:: What to work on ::
Write out every line of the data below as a numbered list, skipping any blank lines. Leave the pictures out of your answer.

:: Data lines ::
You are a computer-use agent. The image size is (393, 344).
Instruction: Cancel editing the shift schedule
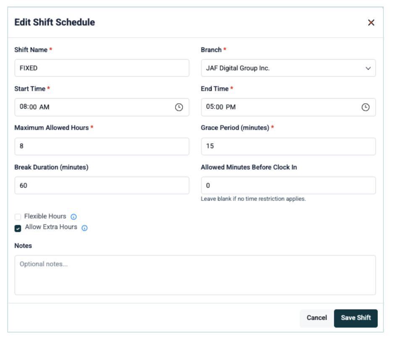click(317, 318)
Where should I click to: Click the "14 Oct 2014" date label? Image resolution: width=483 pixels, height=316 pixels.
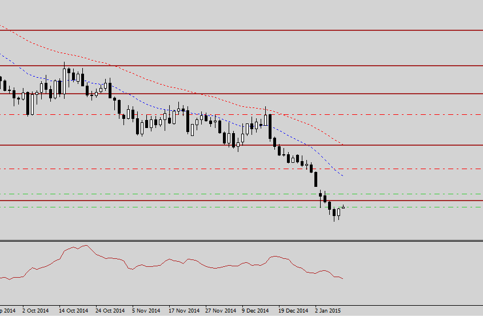tap(73, 311)
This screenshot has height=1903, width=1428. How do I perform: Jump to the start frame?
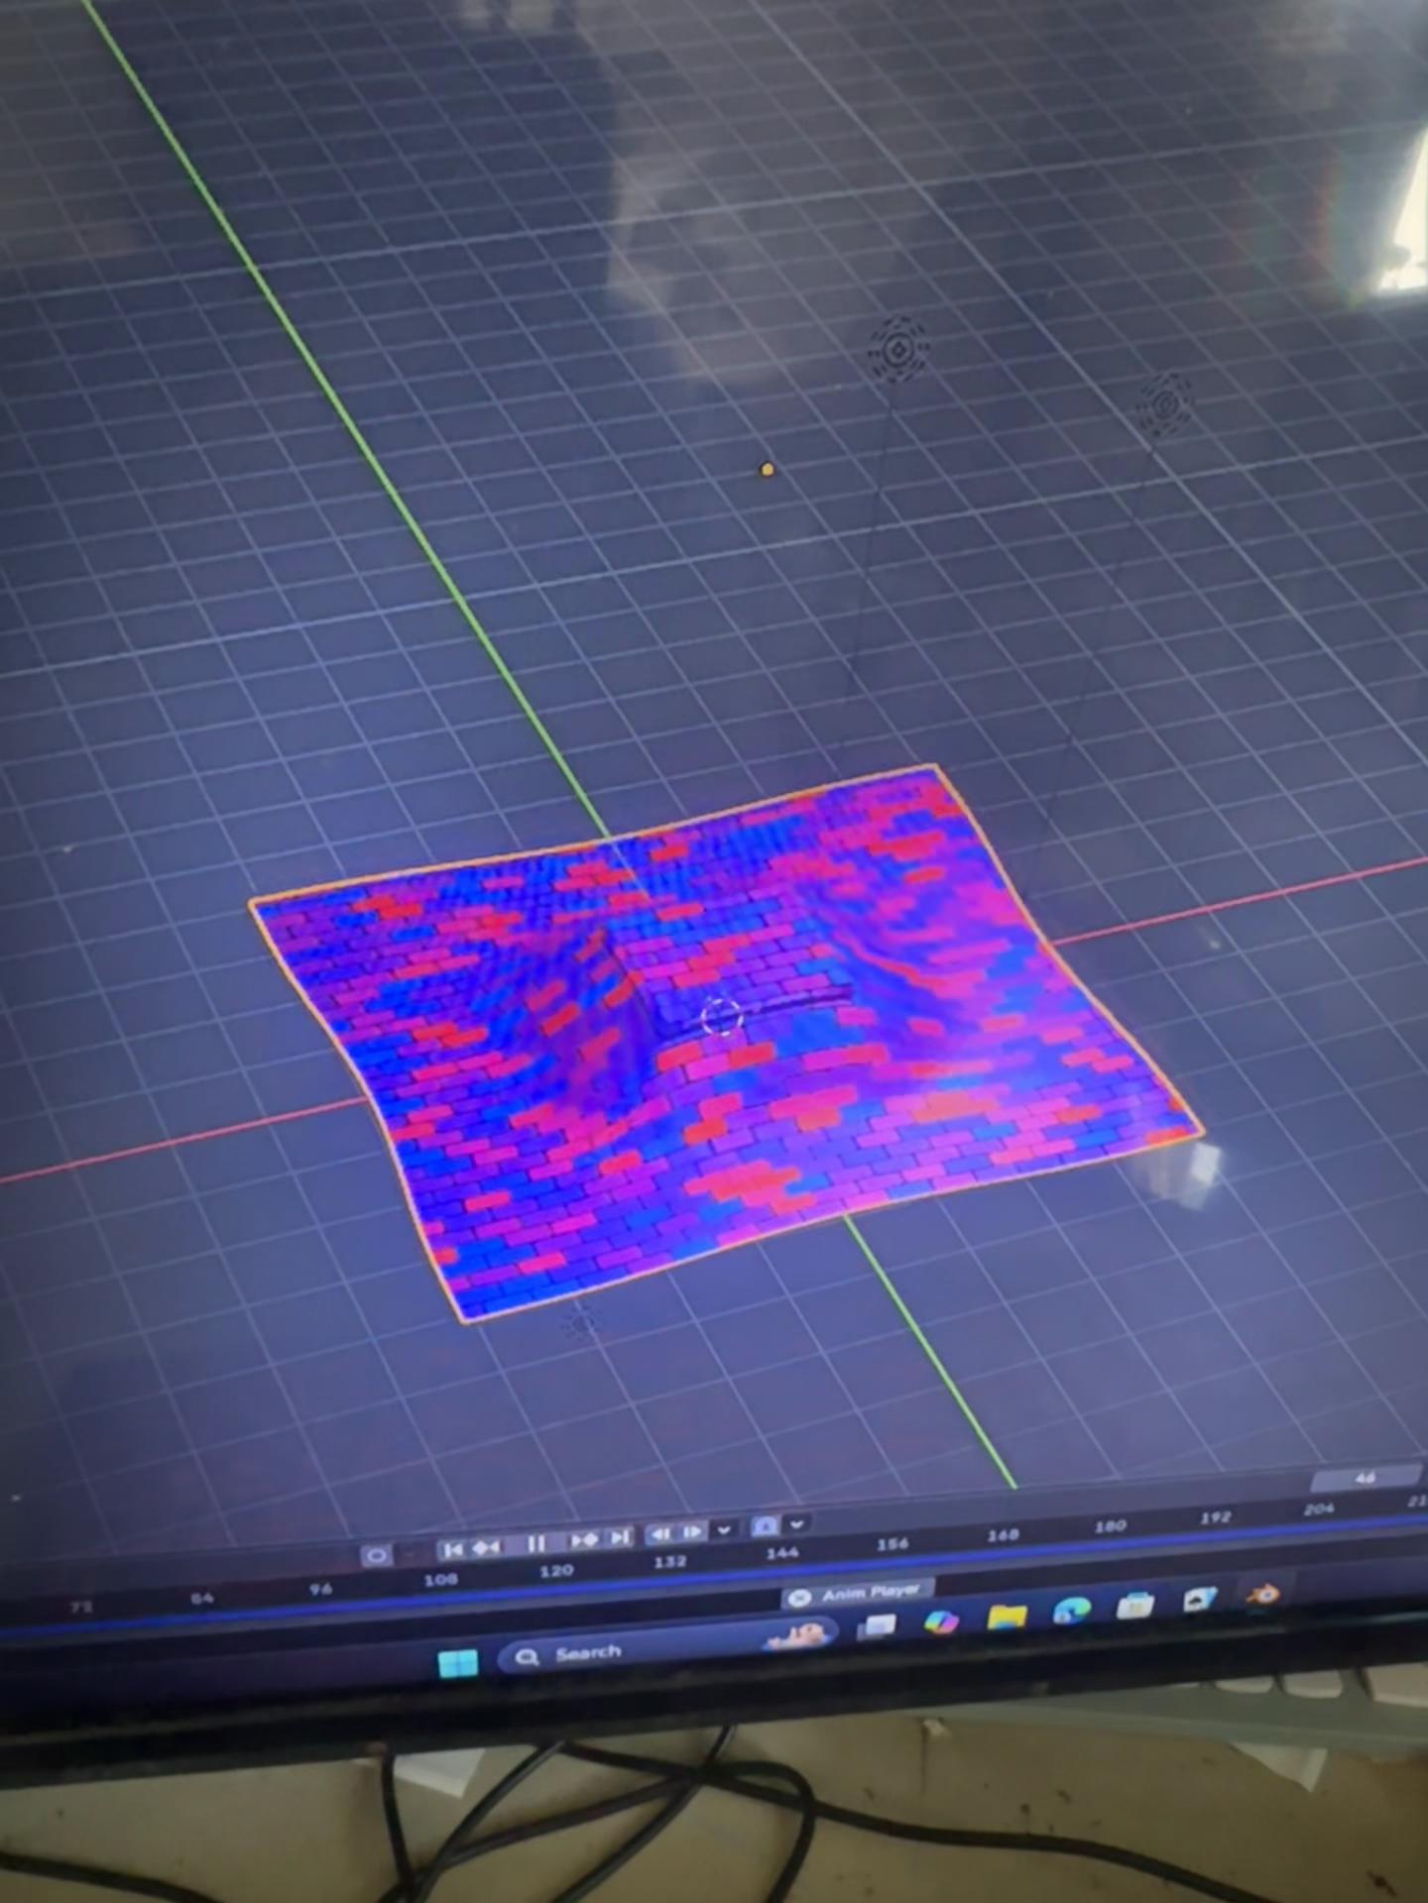point(453,1549)
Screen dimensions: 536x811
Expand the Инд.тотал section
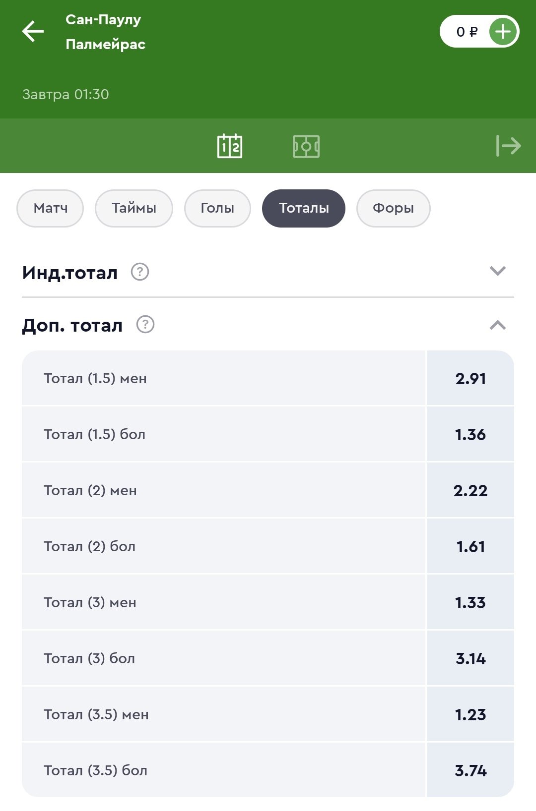click(497, 271)
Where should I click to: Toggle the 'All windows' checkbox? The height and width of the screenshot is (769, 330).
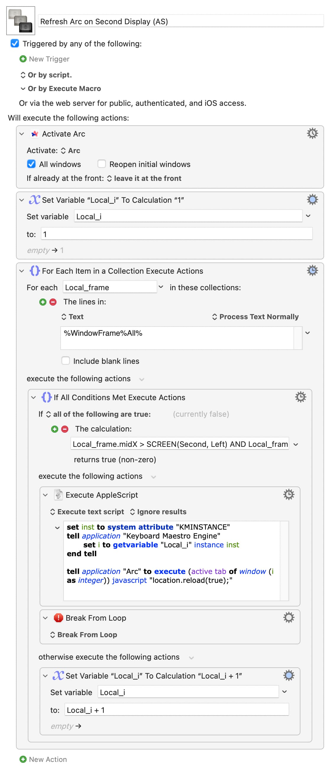31,164
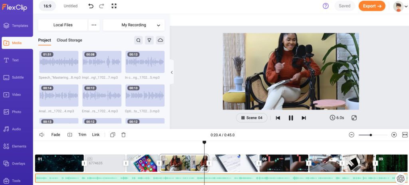409x185 pixels.
Task: Click the redo arrow icon
Action: tap(101, 6)
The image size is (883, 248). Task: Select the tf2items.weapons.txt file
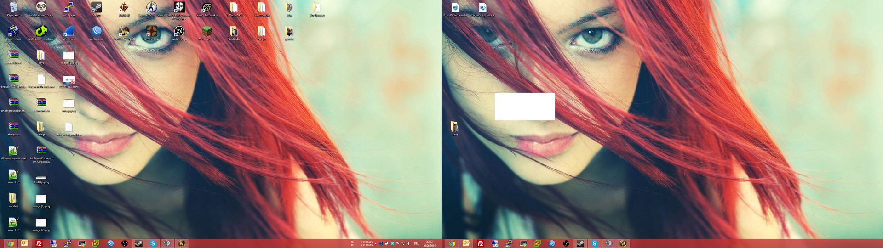coord(13,151)
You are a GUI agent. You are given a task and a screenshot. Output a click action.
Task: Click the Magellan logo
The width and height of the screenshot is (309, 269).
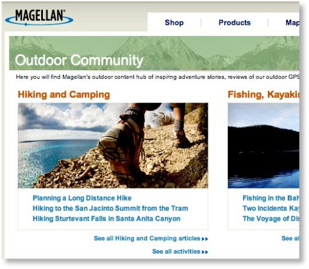click(x=39, y=17)
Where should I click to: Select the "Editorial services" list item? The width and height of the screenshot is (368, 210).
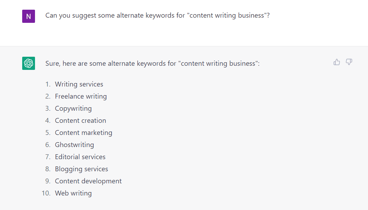(80, 157)
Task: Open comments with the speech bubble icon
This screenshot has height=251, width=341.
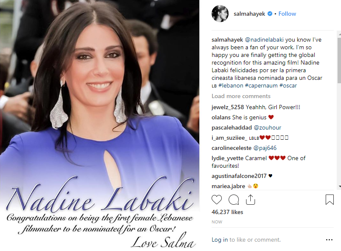Action: [x=234, y=200]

:: The response ::
1. You are a computer-use agent. The image size is (393, 344).
2. Instruction: Cancel editing the shift schedule
3. click(317, 318)
4. Where should I click to: Click the "14 Oct 2014" date label? Image resolution: width=483 pixels, height=316 pixels.
5. tap(73, 311)
6. This screenshot has height=1903, width=1428. How do I perform: Jump to the start frame?
7. point(453,1549)
8. Screen dimensions: 536x811
9. Expand the Инд.тотал section
10. click(497, 271)
11. Where should I click to: Toggle the 'All windows' checkbox? The height and width of the screenshot is (769, 330).
12. 31,164
13. 409x185 pixels.
14. Task: Click the redo arrow icon
15. Action: tap(101, 6)
16. The image size is (883, 248). Task: Select the tf2items.weapons.txt file
17. coord(13,151)
18. You are a GUI agent. You are given a task and a screenshot. Output a click action.
19. Task: Click the Magellan logo
20. The width and height of the screenshot is (309, 269).
21. click(x=39, y=17)
22. Where should I click to: Select the "Editorial services" list item? The width and height of the screenshot is (368, 210).
23. (80, 157)
24. Task: Open comments with the speech bubble icon
25. This screenshot has height=251, width=341.
26. Action: [x=234, y=200]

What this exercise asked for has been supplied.